**What is asked**
Copy out the material below line for line, without changing anything.

**********

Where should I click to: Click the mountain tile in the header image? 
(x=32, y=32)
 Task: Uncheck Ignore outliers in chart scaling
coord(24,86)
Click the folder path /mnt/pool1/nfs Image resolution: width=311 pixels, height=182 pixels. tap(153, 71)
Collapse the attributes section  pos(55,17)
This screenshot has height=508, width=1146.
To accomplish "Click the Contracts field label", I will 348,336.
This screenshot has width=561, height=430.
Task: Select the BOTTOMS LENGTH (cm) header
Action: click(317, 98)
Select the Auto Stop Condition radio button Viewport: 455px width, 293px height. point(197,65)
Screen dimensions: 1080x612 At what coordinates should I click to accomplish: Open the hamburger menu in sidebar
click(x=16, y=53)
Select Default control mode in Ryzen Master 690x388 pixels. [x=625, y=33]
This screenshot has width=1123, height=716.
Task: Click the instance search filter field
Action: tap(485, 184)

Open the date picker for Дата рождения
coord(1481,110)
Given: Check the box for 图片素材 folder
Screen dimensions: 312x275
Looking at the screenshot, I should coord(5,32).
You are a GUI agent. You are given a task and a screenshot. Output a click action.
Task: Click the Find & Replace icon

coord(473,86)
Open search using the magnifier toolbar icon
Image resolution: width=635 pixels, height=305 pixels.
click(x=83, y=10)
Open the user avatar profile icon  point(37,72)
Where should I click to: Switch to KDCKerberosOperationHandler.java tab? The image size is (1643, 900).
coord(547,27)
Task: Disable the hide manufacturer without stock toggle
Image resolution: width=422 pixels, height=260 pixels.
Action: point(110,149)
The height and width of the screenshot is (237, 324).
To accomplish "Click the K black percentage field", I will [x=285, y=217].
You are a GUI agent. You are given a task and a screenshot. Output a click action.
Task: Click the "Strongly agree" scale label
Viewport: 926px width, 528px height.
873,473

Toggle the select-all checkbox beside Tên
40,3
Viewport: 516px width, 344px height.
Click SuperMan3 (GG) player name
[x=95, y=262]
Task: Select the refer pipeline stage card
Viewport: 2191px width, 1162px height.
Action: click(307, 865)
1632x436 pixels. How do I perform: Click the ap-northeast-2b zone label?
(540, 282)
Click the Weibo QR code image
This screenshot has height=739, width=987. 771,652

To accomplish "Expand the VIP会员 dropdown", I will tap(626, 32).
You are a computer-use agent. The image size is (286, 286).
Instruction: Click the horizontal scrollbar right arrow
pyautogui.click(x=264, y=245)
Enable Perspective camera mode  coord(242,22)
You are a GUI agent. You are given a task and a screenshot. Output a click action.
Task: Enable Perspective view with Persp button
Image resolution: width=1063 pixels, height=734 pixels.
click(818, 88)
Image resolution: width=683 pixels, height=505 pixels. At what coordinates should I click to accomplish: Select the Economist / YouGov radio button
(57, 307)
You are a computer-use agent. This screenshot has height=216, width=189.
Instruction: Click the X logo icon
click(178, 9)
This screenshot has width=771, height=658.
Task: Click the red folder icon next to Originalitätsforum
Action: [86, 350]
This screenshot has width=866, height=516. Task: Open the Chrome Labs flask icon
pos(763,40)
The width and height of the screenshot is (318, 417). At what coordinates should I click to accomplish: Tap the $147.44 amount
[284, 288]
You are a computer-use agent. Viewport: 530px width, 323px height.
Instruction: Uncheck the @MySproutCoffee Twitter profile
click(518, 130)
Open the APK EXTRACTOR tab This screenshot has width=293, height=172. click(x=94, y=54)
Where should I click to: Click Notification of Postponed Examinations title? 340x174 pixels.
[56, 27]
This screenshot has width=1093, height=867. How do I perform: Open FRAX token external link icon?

**********

**Answer to this task**
Where should I click to: Click the mountain tile in the header image? 
(x=32, y=32)
 Task: Uncheck Ignore outliers in chart scaling
coord(24,86)
Click the folder path /mnt/pool1/nfs Image resolution: width=311 pixels, height=182 pixels. tap(153, 71)
Collapse the attributes section  pos(55,17)
This screenshot has height=508, width=1146.
To accomplish "Click the Contracts field label", I will 348,336.
This screenshot has width=561, height=430.
Task: Select the BOTTOMS LENGTH (cm) header
Action: click(317, 98)
Select the Auto Stop Condition radio button Viewport: 455px width, 293px height. point(197,65)
Screen dimensions: 1080x612 At what coordinates should I click to accomplish: Open the hamburger menu in sidebar
click(x=16, y=53)
Select Default control mode in Ryzen Master 690x388 pixels. [x=625, y=33]
This screenshot has width=1123, height=716.
Task: Click the instance search filter field
Action: tap(485, 184)

Open the date picker for Дата рождения
coord(1481,110)
Given: Check the box for 图片素材 folder
Screen dimensions: 312x275
Looking at the screenshot, I should coord(5,32).
You are a GUI agent. You are given a task and a screenshot. Output a click action.
Task: Click the Find & Replace icon

coord(473,86)
Open search using the magnifier toolbar icon
Image resolution: width=635 pixels, height=305 pixels.
click(x=83, y=10)
Open the user avatar profile icon  point(37,72)
Where should I click to: Switch to KDCKerberosOperationHandler.java tab? The image size is (1643, 900).
coord(547,27)
Task: Disable the hide manufacturer without stock toggle
Image resolution: width=422 pixels, height=260 pixels.
Action: point(110,149)
The height and width of the screenshot is (237, 324).
To accomplish "Click the K black percentage field", I will [x=285, y=217].
You are a GUI agent. You are given a task and a screenshot. Output a click action.
Task: Click the "Strongly agree" scale label
Viewport: 926px width, 528px height.
873,473

Toggle the select-all checkbox beside Tên
40,3
Viewport: 516px width, 344px height.
Click SuperMan3 (GG) player name
[x=95, y=262]
Task: Select the refer pipeline stage card
Viewport: 2191px width, 1162px height.
Action: click(307, 865)
1632x436 pixels. How do I perform: Click the ap-northeast-2b zone label?
(540, 282)
Click the Weibo QR code image
This screenshot has height=739, width=987. 771,652

To accomplish "Expand the VIP会员 dropdown", I will tap(626, 32).
You are a computer-use agent. The image size is (286, 286).
Instruction: Click the horizontal scrollbar right arrow
pyautogui.click(x=264, y=245)
Enable Perspective camera mode  coord(242,22)
You are a GUI agent. You are given a task and a screenshot. Output a click action.
Task: Enable Perspective view with Persp button
Image resolution: width=1063 pixels, height=734 pixels.
click(818, 88)
Image resolution: width=683 pixels, height=505 pixels. At what coordinates should I click to accomplish: Select the Economist / YouGov radio button
(57, 307)
You are a computer-use agent. This screenshot has height=216, width=189.
Instruction: Click the X logo icon
click(178, 9)
This screenshot has width=771, height=658.
Task: Click the red folder icon next to Originalitätsforum
Action: [86, 350]
This screenshot has width=866, height=516. Task: Open the Chrome Labs flask icon
pos(763,40)
The width and height of the screenshot is (318, 417). At what coordinates should I click to accomplish: Tap the $147.44 amount
[284, 288]
You are a computer-use agent. Viewport: 530px width, 323px height.
Instruction: Uncheck the @MySproutCoffee Twitter profile
click(518, 130)
Open the APK EXTRACTOR tab This screenshot has width=293, height=172. click(x=94, y=54)
Where should I click to: Click Notification of Postponed Examinations title? 340x174 pixels.
[56, 27]
This screenshot has width=1093, height=867. How do I perform: Open FRAX token external link icon?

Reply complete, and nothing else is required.